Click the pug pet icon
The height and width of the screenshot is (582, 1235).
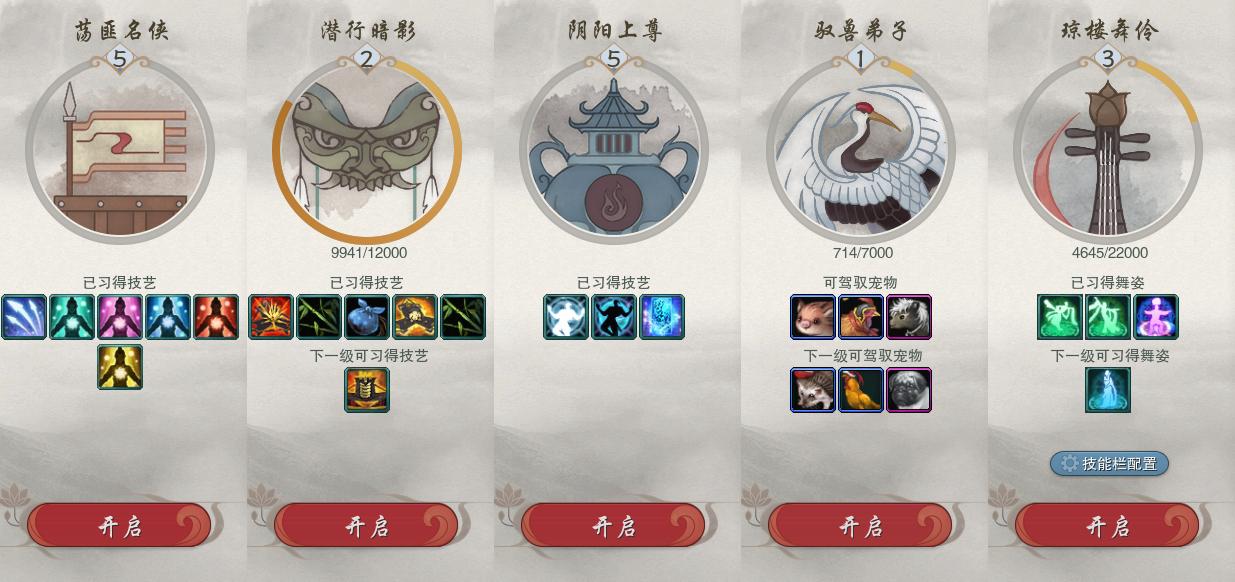coord(909,390)
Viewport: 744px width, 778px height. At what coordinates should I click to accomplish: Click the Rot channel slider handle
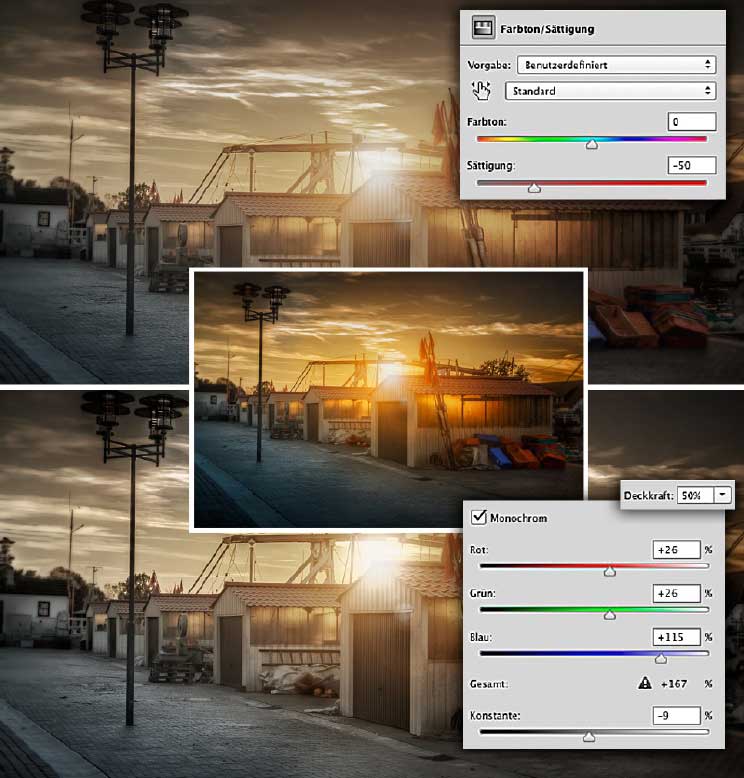[x=609, y=571]
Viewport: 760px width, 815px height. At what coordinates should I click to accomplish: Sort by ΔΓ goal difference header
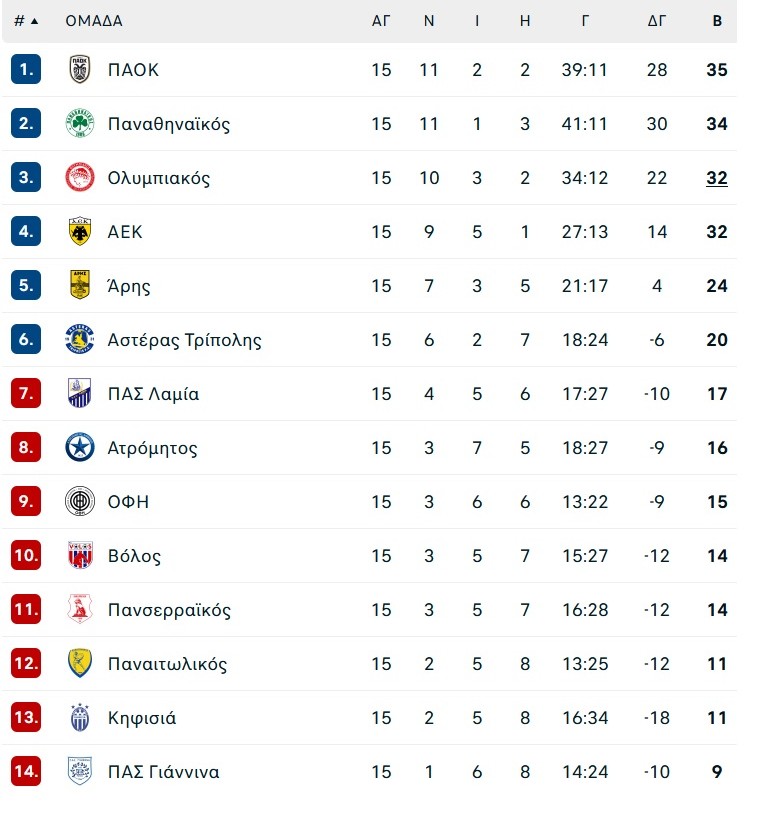[x=657, y=21]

» EXERCISE OBJECTIVE
Restate the entries word for word, though any image they contain should not appear.

» RESULT FOR THIS TASK
Click the pug pet icon
The height and width of the screenshot is (582, 1235).
coord(909,390)
Viewport: 744px width, 778px height. At what coordinates should I click to accomplish: Click the Rot channel slider handle
[x=609, y=571]
Viewport: 760px width, 815px height. At what coordinates should I click to accomplish: Sort by ΔΓ goal difference header
[x=657, y=21]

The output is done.